ACTIVITY → For this exercise, transcribe every line of the material exactly and skip the pictures.
--------
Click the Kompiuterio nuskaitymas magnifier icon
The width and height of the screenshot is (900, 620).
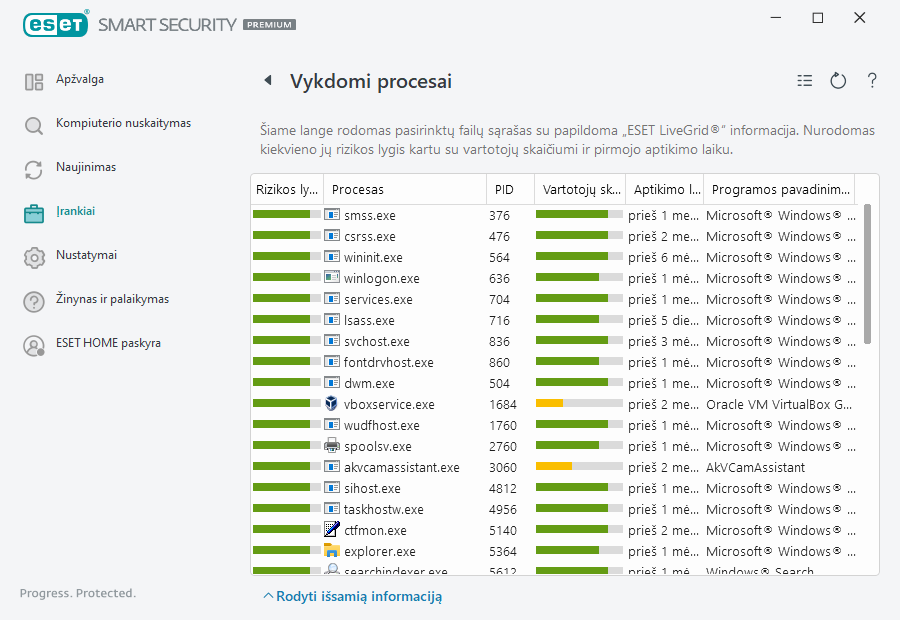pyautogui.click(x=34, y=125)
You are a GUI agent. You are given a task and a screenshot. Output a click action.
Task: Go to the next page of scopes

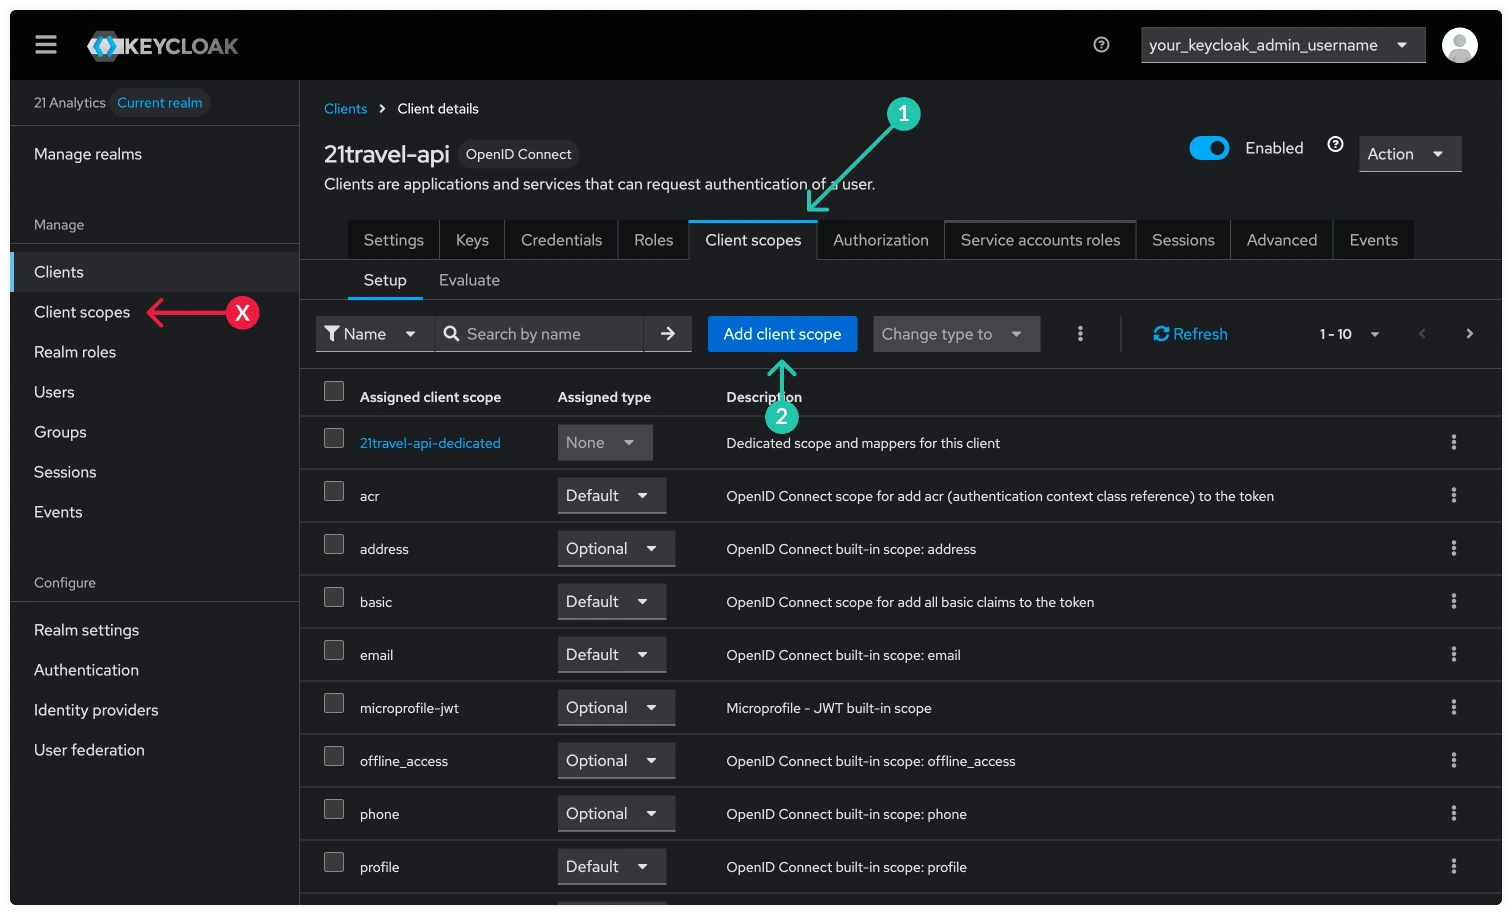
--------
TASK RESPONSE →
Click the Kompiuterio nuskaitymas magnifier icon
The width and height of the screenshot is (900, 620).
pyautogui.click(x=34, y=125)
You are a GUI agent. You are given a task and a screenshot. Output a click action.
Task: Go to the next page of scopes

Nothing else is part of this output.